The judiciary’s independence is generally respected by the executive branch, but the courts are considered to be highly inefficient and susceptible to corruption. More than 90 percent of cases involving overdue payments are never resolved in the courts, and there are currently more pretrial detainees than convicts behind bars. Harsh prison conditions aggravate the situation; cells in Cotonou and Abomey prisons, for example, hold six times the intended number of inmates. While the government announced in 2008 that it intended to abolish the death penalty,it had yet to do so by the end of 2009.
A sharp increase in armed robberies and violent crime was reported in Cotonou in late 2008. The government linked this to an increase in small-arms trafficking and smuggling in the poorest areas of the city. In March 2009, police discovered 50 kilograms of cannabis during a drug raid and arrested 45 suspects.
Relations among Benin’s ethnic groups are generally good, although regional divisions occasionally flare up, particularly between the north, where Yayi is from, and the south. Minority ethnic groups are well represented in government agencies, the civil service, and the armed forces. Societal prejudices against women in the workplace and open homosexuality are evident, though not ubiquitous. In 2008, Benin signed the International Convention on the Rights of Persons with Disabilities.

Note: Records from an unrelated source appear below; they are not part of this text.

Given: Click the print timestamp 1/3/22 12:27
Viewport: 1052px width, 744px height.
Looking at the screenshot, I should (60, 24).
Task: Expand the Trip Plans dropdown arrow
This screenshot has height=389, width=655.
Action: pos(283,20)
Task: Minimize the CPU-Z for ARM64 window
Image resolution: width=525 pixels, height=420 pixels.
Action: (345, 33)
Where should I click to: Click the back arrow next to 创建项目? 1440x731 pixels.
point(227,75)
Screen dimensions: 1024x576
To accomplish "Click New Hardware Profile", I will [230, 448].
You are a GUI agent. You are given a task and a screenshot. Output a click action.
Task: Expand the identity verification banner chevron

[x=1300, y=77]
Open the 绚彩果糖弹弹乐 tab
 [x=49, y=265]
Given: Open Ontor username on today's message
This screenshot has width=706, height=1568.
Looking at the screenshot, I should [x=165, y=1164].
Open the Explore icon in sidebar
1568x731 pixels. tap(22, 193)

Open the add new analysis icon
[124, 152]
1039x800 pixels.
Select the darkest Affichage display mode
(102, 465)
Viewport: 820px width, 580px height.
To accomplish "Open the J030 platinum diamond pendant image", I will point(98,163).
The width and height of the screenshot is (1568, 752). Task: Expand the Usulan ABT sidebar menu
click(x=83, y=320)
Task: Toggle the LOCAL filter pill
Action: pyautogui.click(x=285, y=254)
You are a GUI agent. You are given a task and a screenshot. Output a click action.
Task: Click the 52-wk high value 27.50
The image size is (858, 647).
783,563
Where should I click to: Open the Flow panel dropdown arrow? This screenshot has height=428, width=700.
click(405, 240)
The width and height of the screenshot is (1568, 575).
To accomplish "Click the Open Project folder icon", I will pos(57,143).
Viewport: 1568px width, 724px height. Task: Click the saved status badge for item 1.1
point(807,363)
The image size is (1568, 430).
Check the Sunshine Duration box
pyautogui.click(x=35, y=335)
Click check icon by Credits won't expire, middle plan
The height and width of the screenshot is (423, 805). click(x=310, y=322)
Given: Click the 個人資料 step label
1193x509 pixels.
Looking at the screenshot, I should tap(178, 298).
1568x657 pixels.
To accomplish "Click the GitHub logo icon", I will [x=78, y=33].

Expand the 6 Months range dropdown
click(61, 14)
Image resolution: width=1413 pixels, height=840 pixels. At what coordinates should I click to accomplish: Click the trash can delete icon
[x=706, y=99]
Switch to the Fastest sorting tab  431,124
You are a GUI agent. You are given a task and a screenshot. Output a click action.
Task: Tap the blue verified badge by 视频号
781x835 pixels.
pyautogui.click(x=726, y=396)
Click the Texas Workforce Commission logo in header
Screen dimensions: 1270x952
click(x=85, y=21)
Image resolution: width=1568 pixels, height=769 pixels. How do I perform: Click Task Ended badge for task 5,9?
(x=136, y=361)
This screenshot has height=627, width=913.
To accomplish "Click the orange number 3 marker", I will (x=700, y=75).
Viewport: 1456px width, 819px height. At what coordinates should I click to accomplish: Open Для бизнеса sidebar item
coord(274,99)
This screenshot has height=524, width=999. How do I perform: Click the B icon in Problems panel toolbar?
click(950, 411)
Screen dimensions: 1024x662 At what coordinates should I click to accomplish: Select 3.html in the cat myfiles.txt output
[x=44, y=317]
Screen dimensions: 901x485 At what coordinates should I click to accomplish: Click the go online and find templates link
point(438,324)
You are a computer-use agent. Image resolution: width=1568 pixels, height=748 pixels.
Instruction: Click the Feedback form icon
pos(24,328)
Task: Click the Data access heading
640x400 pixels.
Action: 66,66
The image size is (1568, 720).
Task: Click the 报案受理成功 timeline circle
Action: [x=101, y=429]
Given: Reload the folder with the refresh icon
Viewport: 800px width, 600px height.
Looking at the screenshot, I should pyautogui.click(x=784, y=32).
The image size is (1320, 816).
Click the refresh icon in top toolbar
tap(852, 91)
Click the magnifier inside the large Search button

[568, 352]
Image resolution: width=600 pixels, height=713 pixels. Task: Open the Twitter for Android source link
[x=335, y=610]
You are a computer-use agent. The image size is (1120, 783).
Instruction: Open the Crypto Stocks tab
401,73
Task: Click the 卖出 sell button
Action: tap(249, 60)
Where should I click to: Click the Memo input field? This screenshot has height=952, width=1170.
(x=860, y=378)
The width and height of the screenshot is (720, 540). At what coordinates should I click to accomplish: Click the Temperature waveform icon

Although the constitution provides for gender equality, women enjoy fewer educational and employment opportunities than men, particularly in rural areas. A family code promulgated in 2004 improved women’s inheritance, property, and marriage rights, and prohibited forced marriage and polygamy. However, legal rights pertaining to family matters are frequently unknown or ignored. In April 2009, to address the country’s high maternal mortality rate, the government began helping women pay for caesarean births.
Human trafficking is widespread in Benin; most victims are girls trafficked inside the country from rural to urban areas. A law formally outlawing human trafficking was passed in 2006. While a number of traffickers were arrested in 2007 and 2008, there were no reported arrests in 2009, and the prison sentences handed down to date—ranging from three months to one year—are far short of the 20-year maximum provided by the law.